Elemeno Pea represents Marc Masterson’s first directorial assignment since becoming South Coast Rep’s new Artistic Director, the recent Kentucky-to-Costa Mesa transplant eliciting pitch-performances from his superb cast. (Kudos to Masterson for not seeing the “need” to cast out of New York that his Los Angeles counterpart at Center Theatre Group has expressed, as if SoCal didn’t already have the richest talent pool in the country.)
It’s Elemono Pea’s stellar trio of leading ladies that give Metlzer’s comedy its richness along with its eleventh-hour moments of depth, and Beck, Lora, and Lenk simply couldn’t be better. Beck, who originated the role of Devon earlier this year in its Actors Theatre Of Louisville World Premiere, creates an absolutely authentic blue-collar chick who’s not about to take her younger sister’s transformation into Stepford Personal Assistant lying down. Lora is as perfectly cast here as she was in SCR’s Collected Stories, her girl-next-door persona endearing us to Simone even as we recoil at just how much she is at Michaela’s capricious beck and call. Lenk gets the juiciest role of all, one she plays to absolute perfection, and never more so than when gifted with a monolog any actress would give her eyetooth to deliver—and which Lenk does to potent effect. These three women may not change all that much over Elemeno Pea’s hour-and-a-half, but to Metzler’s (and the three talented actresses’) credit, the Devon, Simone, and Michaela whom we get to know end up refreshingly different from our first impressions of them.
Elemeno Pea’s two male characters are mostly there to provide comic relief, and both Nichols and Jones do that quite splendidly, the former dispensing wisecracks and insults with razor-sharp timing, the latter having a delicious field day with metrosexual Ethan. (He’s not gay, he’s just filthy rich.)
Scenic designer Ralph Funicello has created a sumptuous, spacious Vineyard guest house living room in shades of bone, with an ocean-view terrace that stretches nearly the full width of the Segerstrom stage, Lap Chi Chu’s expert lighting making it look even more elegant. Cricket S. Myer’s topnotch sound design (including a hilarious bit of Sarah McLaughlan) is aided this time by cast members who make us believe that the glass doors separating indoors from outdoors truly are soundproof. David Kay Mickelsen’s five costumes fit each character’s personal choices to a T, from Devon’s blue jeans and hoodie to Simone’s Lily Pulitzer frock to Michaela’s (one-)shoulder-baring top to Ethan’s yachtwear to Jos-B’s handyman duds.

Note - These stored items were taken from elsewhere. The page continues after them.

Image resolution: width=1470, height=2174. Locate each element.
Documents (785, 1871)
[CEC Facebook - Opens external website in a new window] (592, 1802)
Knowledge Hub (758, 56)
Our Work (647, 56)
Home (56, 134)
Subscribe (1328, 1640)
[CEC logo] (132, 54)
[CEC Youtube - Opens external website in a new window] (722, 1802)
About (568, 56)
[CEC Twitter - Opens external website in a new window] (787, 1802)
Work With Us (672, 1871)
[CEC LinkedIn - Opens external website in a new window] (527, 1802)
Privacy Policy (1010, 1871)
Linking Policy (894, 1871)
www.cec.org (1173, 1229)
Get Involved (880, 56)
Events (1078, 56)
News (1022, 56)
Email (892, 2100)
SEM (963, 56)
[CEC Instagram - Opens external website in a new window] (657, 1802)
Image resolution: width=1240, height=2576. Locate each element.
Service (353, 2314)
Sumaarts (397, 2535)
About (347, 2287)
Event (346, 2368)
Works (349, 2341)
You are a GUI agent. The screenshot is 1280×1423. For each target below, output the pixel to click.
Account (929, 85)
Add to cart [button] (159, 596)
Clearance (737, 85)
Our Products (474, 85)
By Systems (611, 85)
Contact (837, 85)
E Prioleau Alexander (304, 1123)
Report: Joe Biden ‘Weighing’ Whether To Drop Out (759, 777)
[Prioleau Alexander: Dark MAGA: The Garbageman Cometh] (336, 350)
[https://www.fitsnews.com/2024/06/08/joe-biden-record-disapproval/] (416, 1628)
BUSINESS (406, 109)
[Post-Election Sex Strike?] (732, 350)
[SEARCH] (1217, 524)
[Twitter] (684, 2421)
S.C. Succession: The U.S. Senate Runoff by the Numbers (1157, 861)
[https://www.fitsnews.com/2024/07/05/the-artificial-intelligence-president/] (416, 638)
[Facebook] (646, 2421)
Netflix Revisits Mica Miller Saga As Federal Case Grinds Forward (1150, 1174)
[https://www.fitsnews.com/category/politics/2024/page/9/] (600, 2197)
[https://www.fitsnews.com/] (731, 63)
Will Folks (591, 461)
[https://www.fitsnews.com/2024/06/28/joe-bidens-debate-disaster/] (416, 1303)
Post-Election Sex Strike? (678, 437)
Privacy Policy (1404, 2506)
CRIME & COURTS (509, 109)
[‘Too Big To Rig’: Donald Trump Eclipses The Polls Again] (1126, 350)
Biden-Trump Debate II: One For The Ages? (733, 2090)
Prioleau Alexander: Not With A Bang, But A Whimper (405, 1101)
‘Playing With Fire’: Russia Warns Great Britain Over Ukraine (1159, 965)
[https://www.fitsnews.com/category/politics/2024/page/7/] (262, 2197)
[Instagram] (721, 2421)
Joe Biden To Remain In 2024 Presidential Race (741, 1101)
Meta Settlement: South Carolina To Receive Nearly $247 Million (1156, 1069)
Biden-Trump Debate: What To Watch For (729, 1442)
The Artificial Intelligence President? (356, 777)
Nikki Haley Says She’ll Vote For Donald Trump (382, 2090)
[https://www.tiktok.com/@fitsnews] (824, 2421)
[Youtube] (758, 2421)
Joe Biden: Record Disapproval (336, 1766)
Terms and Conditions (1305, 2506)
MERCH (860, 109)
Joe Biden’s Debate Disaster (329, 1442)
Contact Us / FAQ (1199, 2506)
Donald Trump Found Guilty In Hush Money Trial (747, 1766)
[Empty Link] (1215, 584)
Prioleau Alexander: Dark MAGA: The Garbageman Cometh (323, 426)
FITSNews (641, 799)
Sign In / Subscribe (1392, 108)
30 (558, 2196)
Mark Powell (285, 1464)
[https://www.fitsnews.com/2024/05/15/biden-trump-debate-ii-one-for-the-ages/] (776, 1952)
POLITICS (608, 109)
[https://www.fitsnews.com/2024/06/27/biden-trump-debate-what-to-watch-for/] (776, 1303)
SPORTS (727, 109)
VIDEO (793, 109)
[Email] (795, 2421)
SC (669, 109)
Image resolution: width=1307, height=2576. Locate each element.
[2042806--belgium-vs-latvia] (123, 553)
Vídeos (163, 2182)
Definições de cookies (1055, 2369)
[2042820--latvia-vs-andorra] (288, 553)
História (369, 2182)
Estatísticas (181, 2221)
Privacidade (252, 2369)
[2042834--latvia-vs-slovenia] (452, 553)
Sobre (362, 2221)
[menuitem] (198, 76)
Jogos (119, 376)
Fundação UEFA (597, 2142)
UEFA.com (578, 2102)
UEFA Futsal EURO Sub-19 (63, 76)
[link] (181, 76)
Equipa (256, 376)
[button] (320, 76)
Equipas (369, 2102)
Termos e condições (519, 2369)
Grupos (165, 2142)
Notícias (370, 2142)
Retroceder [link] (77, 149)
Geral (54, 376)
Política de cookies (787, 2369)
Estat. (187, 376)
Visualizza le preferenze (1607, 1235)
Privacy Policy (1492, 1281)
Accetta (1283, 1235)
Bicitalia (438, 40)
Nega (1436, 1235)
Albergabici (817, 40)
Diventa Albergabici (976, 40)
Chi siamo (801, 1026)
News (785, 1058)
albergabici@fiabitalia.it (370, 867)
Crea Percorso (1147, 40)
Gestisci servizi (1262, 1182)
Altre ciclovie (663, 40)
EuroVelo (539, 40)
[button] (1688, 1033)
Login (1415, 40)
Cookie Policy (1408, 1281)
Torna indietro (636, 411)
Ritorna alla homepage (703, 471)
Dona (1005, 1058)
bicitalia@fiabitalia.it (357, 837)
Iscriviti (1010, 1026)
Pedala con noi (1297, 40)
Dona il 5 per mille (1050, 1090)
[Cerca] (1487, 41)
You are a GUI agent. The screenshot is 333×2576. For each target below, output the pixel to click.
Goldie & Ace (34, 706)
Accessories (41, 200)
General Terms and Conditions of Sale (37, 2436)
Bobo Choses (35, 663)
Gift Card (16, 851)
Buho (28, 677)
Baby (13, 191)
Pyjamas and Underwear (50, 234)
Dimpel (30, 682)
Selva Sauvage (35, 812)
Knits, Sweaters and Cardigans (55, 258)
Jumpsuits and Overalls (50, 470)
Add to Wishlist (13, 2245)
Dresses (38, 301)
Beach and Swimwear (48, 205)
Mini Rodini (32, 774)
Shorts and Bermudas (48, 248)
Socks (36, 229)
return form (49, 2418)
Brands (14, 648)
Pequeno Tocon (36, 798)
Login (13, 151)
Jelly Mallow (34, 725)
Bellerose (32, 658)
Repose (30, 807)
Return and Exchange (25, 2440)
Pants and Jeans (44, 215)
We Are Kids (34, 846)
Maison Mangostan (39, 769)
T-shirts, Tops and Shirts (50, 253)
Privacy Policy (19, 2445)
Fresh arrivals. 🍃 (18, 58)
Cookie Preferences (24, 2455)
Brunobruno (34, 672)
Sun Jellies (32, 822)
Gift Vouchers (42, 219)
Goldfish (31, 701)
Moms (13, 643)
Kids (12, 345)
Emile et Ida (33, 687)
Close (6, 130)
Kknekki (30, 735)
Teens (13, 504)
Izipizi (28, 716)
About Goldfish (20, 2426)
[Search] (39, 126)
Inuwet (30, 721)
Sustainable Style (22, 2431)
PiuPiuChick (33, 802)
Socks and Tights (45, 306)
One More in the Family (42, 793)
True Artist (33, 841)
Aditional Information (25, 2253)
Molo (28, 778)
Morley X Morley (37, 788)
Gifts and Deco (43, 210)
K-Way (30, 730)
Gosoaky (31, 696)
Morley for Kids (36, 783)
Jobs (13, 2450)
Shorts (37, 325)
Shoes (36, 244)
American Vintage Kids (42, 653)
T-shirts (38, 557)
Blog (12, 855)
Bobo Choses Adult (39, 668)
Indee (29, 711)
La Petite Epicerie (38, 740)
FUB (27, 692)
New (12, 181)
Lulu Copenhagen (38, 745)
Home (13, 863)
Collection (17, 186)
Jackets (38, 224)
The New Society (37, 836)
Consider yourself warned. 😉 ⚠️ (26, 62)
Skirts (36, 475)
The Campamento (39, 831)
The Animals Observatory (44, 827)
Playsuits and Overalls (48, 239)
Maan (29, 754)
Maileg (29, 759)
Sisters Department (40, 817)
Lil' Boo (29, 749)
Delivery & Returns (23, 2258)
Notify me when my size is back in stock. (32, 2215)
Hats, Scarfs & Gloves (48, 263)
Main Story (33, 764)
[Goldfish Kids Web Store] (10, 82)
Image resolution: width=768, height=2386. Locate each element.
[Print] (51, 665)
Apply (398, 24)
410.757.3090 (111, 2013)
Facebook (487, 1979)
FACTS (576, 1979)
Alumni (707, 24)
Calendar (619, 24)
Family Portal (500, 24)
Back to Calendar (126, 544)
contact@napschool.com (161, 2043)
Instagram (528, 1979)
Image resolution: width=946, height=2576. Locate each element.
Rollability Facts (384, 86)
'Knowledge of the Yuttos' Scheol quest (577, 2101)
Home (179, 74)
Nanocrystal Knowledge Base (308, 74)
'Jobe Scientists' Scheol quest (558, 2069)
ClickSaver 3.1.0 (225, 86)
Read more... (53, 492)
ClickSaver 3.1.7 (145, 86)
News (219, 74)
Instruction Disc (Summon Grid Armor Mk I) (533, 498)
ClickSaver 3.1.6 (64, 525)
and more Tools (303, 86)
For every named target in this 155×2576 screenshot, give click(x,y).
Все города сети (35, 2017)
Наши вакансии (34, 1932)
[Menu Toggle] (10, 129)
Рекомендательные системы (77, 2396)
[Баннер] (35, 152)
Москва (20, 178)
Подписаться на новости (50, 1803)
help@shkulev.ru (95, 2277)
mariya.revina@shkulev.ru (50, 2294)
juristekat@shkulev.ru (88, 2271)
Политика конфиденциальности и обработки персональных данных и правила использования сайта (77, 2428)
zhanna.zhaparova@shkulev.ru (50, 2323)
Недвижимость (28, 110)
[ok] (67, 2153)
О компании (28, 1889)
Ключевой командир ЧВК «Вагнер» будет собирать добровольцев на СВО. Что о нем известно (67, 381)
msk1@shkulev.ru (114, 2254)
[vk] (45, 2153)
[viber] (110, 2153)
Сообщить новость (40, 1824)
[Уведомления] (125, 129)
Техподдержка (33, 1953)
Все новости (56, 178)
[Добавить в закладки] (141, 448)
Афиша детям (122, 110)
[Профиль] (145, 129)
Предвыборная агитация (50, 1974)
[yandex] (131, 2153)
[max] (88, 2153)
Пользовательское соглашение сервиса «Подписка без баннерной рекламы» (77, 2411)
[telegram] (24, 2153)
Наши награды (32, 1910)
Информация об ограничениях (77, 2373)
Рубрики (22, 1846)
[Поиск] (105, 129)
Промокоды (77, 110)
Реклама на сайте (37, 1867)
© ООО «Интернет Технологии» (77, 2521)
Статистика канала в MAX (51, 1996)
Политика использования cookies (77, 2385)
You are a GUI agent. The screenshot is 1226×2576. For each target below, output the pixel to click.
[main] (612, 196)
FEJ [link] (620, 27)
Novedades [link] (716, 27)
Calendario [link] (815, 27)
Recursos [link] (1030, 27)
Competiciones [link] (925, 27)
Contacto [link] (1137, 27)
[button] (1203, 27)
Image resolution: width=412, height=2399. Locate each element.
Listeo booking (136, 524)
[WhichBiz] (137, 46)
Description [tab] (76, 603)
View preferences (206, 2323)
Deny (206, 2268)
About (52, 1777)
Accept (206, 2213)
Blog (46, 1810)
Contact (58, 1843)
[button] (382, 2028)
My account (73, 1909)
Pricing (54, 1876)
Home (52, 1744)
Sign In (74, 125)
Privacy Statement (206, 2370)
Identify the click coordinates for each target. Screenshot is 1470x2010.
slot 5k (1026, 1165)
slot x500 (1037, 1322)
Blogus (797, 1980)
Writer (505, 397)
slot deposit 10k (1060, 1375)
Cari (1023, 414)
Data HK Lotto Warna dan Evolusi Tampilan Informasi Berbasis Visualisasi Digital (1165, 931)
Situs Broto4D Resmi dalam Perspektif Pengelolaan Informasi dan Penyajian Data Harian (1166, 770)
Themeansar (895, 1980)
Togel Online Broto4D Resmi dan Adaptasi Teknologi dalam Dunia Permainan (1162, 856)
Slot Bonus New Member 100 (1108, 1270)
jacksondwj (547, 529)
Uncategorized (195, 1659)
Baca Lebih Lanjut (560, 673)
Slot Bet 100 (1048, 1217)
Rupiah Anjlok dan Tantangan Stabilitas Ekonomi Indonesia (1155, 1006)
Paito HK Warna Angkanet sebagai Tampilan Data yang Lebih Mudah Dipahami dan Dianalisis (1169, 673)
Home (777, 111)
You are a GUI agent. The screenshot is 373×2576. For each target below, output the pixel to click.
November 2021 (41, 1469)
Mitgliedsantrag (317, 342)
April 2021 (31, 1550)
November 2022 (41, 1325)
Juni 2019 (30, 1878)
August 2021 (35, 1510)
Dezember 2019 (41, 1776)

Casting is by Joanne DeNaut, CSA. Oanh Nguyen is assistant director, Joshua Marchesi production manager, and Jamie A. Tucker stage manager.
It takes a particularly talented playwright to tell a complete and satisfying story in about ninety minutes of real time. That Metzler manages to do this, and in a way that allows her characters to develop in often surprising ways, makes Elemeno Pea one of the tastiest of February treats.
South Coast Repertory, 655 Town Center Drive, Costa Mesa.